Straż Graniczna informuje, że do szpitala trafił funkcjonariusz Straży Granicznej, który został uderzony konarem przez grupę migrantów na granicy z Białorusią.
Atak miał miejsce w poniedziałek wcześnie rano na odcinku w okolicach Białowieży.
Poszkodowany funkcjonariusz jest w szpitalu, a jego życiu nie zagraża niebezpieczeństwo – poinformowała PAP mjr Katarzyna Zdanowicz, rzeczniczka Podlaskiego Oddziału SG w Białymstoku.
„Około godz. 4 rano grupa ok. dziesięciu agresywnych osób na odcinku granicy, którego zabezpieczeniem jest stalowa zapora, rzucała w kierunku polskich służb kamieniami, grubymi gałęziami, niektóre z tych osób używały też gazu. Jeden z interweniujących funkcjonariuszy został uderzony konarem w głowę, ma obrażenia okolic oka” – czytamy na stronie PAP.

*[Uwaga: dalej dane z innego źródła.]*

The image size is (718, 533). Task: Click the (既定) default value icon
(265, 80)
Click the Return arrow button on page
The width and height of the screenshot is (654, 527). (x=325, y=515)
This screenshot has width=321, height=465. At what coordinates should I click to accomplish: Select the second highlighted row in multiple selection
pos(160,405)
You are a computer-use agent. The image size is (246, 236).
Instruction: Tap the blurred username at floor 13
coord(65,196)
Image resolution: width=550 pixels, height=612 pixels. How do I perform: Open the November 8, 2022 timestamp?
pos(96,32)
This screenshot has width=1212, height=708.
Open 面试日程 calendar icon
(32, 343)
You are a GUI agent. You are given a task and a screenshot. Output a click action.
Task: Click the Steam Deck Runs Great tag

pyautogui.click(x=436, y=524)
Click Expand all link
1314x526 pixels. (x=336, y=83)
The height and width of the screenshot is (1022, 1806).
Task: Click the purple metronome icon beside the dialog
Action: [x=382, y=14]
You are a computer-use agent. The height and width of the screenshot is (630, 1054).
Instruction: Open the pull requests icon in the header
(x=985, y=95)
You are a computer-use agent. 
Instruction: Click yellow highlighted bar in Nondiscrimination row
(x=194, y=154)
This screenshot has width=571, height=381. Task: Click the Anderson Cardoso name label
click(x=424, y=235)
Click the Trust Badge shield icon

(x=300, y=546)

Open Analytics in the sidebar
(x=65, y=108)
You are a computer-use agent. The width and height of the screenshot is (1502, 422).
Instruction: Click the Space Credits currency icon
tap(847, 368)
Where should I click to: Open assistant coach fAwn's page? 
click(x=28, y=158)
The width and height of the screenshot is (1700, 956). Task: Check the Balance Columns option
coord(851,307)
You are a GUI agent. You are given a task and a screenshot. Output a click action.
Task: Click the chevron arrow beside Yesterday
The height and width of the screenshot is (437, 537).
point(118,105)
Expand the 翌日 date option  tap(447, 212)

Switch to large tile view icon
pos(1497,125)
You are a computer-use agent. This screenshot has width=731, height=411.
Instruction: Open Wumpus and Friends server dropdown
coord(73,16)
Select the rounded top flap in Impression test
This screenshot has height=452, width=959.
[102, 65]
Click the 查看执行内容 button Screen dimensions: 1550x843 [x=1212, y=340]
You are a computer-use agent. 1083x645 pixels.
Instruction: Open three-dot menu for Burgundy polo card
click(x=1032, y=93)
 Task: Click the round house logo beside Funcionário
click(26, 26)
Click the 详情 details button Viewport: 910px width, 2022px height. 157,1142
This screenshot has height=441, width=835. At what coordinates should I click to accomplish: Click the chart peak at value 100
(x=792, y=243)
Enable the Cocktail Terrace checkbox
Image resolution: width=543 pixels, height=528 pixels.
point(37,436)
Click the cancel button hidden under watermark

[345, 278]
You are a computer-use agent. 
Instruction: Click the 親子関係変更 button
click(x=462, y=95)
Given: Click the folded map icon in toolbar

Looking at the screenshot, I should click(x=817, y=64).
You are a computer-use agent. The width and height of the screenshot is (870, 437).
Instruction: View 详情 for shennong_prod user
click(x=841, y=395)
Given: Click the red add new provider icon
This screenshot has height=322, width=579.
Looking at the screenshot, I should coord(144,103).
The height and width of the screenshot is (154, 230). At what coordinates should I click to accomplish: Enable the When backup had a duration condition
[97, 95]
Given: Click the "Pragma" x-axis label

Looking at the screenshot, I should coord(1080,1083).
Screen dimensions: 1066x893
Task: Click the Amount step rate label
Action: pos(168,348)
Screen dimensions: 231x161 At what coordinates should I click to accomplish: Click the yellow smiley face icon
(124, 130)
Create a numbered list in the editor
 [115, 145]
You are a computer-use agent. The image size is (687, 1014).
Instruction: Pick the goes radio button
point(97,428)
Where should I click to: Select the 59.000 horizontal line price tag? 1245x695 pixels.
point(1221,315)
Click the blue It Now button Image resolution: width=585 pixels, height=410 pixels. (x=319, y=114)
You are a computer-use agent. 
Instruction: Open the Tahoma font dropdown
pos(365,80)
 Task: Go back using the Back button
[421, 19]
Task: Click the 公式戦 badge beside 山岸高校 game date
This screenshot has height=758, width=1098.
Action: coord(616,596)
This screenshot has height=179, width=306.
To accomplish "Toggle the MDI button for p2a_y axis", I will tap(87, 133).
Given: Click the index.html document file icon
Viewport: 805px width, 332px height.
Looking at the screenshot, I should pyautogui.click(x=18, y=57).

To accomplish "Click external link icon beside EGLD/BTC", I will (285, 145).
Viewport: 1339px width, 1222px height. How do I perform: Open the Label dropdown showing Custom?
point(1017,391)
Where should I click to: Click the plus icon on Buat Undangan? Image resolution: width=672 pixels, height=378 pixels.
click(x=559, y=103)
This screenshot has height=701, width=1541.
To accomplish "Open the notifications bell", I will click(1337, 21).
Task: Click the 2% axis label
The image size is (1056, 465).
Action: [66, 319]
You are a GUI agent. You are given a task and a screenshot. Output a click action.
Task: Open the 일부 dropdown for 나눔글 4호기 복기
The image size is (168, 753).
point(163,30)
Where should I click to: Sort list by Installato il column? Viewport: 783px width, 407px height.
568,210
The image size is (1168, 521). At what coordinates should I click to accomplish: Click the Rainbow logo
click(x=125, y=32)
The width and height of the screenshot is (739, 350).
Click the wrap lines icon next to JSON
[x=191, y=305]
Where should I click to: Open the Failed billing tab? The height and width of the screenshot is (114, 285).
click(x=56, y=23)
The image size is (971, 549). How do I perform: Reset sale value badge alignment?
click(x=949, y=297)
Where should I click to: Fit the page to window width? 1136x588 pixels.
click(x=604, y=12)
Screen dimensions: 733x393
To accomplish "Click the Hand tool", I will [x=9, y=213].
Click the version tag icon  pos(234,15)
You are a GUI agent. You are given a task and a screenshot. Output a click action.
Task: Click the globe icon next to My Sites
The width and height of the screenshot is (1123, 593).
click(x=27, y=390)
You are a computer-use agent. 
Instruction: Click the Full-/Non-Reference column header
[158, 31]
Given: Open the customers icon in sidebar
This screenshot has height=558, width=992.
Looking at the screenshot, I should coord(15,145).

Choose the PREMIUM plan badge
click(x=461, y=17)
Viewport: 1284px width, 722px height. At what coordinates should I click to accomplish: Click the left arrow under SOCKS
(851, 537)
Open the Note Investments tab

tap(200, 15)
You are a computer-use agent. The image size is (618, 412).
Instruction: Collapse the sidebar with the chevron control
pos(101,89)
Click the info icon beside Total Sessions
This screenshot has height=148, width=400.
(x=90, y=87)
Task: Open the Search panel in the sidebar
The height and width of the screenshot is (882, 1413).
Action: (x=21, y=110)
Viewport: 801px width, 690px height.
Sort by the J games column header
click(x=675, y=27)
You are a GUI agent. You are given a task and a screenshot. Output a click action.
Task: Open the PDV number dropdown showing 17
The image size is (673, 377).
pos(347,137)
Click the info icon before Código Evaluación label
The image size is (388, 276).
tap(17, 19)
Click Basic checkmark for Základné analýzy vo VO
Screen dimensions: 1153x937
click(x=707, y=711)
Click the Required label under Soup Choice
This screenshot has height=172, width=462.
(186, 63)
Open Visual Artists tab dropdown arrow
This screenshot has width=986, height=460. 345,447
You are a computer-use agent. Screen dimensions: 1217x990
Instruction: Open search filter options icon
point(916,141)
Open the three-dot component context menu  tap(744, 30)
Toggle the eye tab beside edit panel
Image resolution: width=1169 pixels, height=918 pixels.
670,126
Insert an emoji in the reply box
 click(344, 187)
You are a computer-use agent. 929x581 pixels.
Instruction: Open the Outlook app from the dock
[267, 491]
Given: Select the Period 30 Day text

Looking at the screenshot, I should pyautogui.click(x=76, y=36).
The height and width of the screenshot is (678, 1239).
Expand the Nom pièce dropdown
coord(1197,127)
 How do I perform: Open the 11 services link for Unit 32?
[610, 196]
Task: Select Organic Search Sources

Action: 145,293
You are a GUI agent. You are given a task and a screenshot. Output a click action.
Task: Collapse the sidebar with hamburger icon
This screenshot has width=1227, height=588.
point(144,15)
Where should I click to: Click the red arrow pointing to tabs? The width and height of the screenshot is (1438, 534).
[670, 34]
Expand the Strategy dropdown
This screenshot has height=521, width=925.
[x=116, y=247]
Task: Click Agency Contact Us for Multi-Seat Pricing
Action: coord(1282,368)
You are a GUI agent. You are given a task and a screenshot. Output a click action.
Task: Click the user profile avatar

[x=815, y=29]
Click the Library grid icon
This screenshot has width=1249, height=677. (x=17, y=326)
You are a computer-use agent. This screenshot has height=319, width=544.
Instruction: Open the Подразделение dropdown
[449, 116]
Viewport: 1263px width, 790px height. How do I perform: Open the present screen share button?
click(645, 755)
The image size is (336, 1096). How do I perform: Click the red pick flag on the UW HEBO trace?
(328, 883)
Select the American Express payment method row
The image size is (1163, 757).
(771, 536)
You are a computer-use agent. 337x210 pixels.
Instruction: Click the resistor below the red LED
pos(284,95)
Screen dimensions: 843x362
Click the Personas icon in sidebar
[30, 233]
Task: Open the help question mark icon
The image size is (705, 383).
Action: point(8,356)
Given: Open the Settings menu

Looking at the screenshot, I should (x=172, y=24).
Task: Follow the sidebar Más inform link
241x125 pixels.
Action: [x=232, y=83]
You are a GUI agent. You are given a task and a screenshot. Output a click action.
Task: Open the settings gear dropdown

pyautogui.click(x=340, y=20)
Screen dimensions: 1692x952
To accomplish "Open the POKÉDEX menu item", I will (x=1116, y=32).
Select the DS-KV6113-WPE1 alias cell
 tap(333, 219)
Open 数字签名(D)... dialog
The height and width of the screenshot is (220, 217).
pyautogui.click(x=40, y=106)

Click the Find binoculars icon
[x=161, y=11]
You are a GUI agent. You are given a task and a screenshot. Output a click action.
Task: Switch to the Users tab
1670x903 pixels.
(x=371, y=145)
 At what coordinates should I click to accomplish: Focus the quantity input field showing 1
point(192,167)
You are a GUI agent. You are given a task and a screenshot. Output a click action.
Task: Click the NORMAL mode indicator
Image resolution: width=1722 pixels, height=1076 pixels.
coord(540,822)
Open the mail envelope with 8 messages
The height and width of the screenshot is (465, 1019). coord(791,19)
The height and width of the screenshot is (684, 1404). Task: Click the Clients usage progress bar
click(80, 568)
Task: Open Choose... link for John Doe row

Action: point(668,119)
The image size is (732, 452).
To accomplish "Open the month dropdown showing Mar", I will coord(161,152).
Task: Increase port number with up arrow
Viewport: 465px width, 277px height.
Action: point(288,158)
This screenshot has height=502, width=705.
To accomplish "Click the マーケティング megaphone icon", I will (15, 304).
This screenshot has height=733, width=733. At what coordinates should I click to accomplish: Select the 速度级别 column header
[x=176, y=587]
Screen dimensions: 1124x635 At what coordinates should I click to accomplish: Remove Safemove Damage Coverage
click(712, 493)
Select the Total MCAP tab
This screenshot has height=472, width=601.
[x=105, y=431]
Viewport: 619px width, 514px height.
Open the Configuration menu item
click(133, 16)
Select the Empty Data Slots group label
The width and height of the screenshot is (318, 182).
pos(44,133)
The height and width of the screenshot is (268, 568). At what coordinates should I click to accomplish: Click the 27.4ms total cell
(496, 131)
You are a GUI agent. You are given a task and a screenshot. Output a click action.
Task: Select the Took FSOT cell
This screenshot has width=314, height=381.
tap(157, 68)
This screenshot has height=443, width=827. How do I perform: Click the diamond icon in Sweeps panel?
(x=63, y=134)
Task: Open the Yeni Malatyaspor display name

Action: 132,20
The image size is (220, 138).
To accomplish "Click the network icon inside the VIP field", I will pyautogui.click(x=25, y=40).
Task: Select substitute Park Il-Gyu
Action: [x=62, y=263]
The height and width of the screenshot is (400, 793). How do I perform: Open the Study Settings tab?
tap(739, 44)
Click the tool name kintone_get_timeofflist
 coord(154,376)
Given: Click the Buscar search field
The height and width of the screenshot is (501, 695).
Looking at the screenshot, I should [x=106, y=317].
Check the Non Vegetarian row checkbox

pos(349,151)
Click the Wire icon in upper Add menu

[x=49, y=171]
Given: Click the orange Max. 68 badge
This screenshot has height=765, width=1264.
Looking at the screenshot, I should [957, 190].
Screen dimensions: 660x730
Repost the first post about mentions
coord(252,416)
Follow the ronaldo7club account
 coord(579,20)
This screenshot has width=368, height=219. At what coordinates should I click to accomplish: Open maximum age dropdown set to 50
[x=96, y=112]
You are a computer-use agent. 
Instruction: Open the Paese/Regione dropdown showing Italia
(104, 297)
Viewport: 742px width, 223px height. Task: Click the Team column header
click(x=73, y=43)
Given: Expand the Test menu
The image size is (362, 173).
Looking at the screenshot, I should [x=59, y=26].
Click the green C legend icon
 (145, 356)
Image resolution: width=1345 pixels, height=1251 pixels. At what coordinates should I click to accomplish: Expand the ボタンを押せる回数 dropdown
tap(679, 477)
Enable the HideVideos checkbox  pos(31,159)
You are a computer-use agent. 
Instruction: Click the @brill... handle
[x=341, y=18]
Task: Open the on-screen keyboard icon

Straż Graniczna w ostatnim czasie niemal codziennie informuje o incydentach, do jakich doszło na granicy z Białorusią. „Chodzi o rzucanie w kierunku polskich służb kamieniami i gałęziami. W ubiegłym tygodniu jeden z żołnierzy. Na odcinku granicy w okolicach Dubicz Cerkiewnych, został pchnięty nożem i z poważnymi obrażeniami trafił do szpitala. Dwóch funkcjonariuszy SG w dwóch innych atakach zostało lżej rannych” – podaje PAP.
Po tym incydencie premier Donald Tusk zapowiedział utworzenie dodatkowej strefy buforowej przy granicy z Białorusią, która miała obowiązywać przez 90 dni od wtorku 4 czerwca. Termin został przesunięty ze względu na zapowiedź szefa MSWiA Tomasza Siemoniaka o potrzebie konsultacji m.in. z mieszkańcami. Rozporządzenie w tej sprawie ma pojawić się pod koniec tygodnia.